EXERCISE: Copy the items below word for word, from the line containing "Given: Open the robot assistant chat icon" through the end of the items, with both ends included. Omit the pictures from your copy.

Element lookup items:

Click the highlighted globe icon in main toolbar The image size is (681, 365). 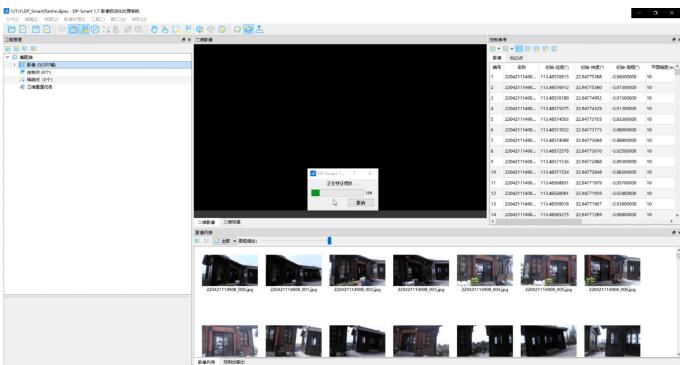coord(248,29)
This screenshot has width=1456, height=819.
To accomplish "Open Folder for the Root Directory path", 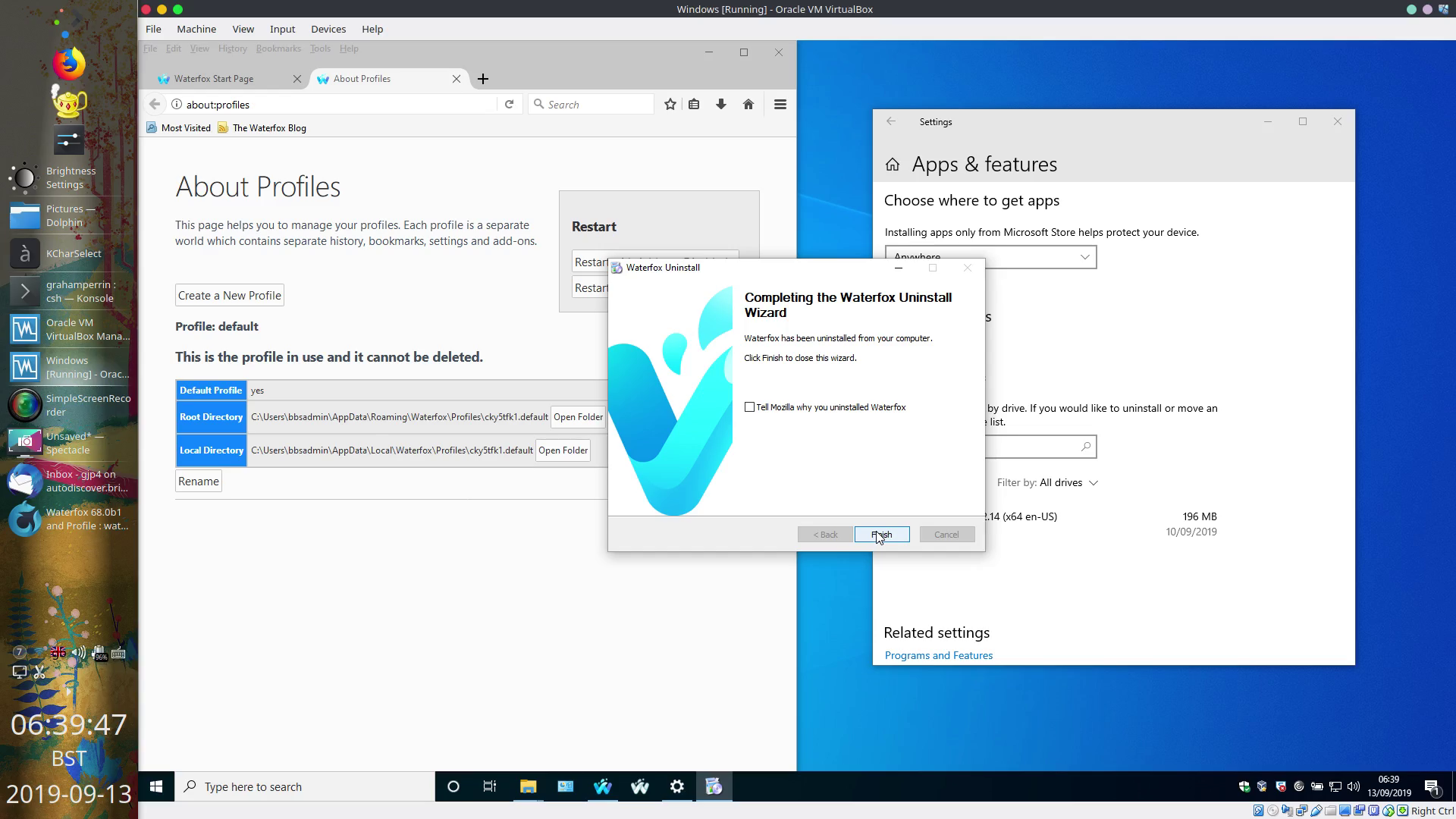I will (578, 416).
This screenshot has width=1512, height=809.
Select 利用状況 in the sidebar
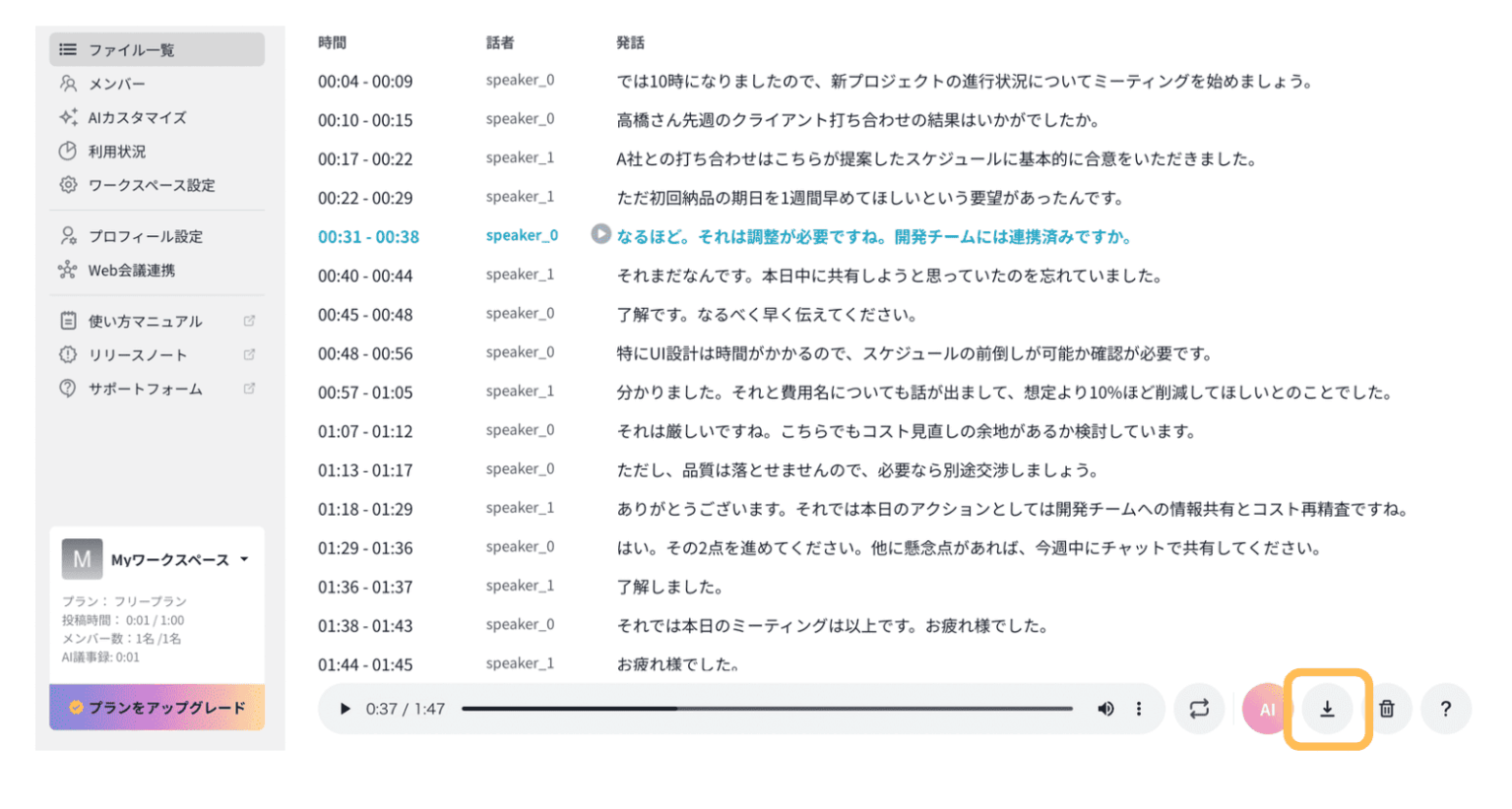116,152
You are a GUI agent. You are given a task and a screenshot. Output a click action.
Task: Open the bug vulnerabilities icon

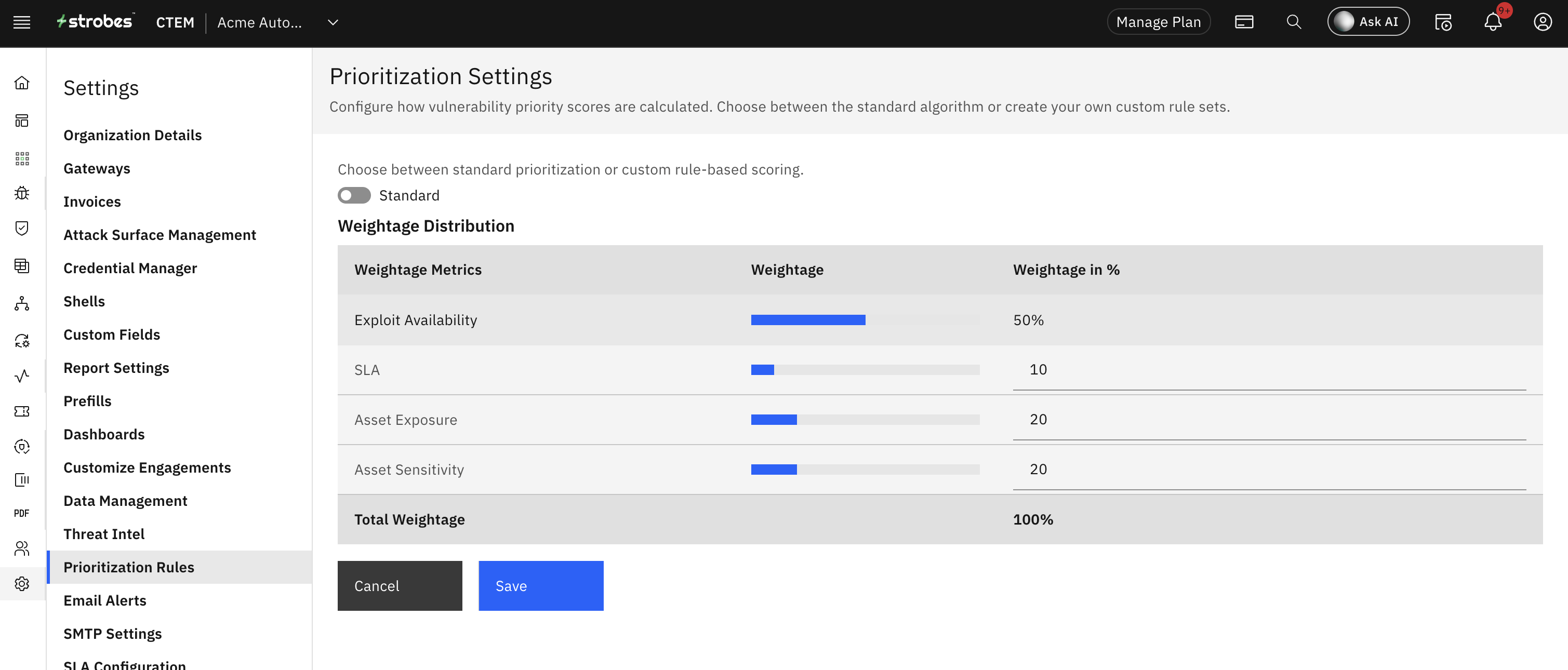(x=22, y=193)
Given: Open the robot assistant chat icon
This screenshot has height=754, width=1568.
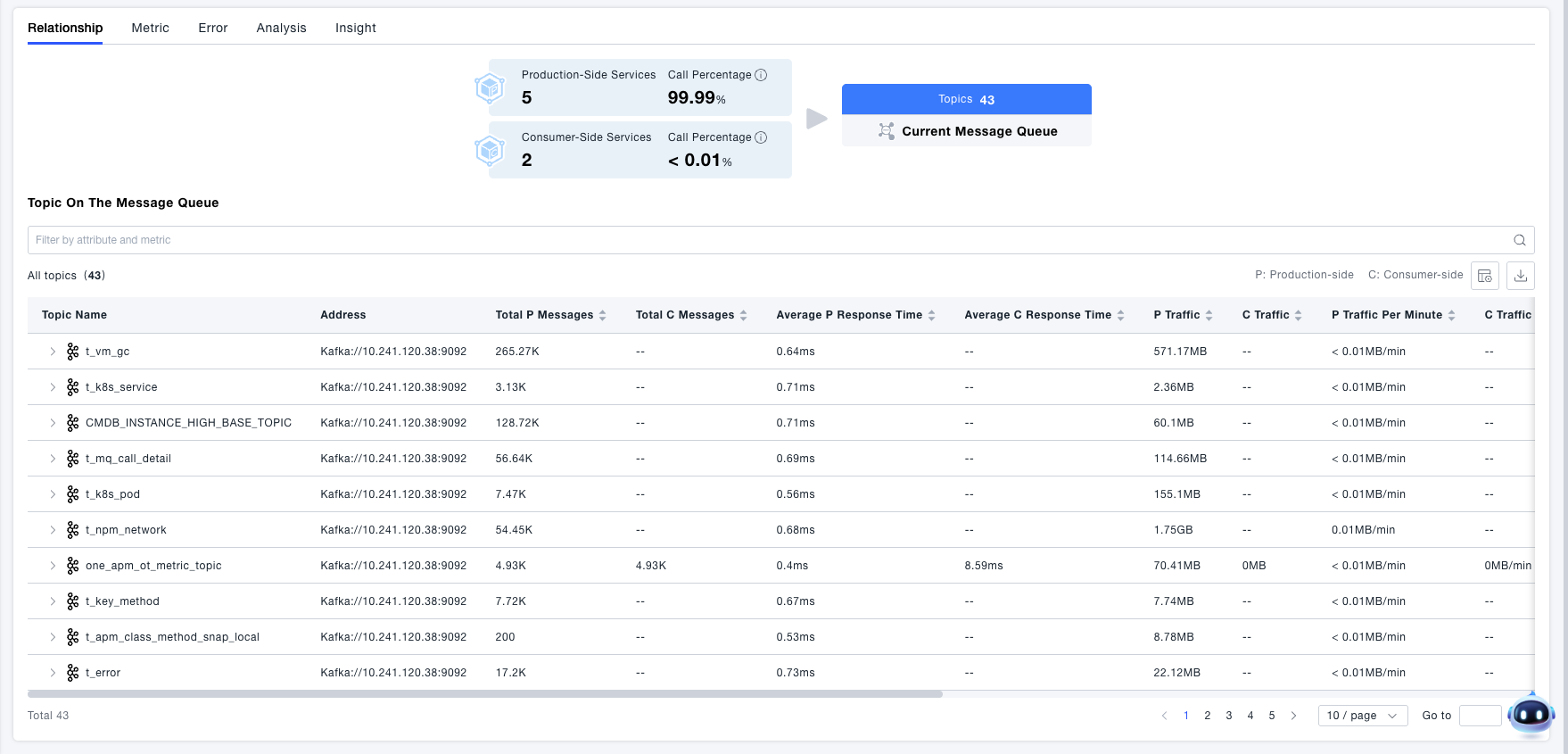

CORRECT RESULT:
Given: Open the robot assistant chat icon
This screenshot has height=754, width=1568.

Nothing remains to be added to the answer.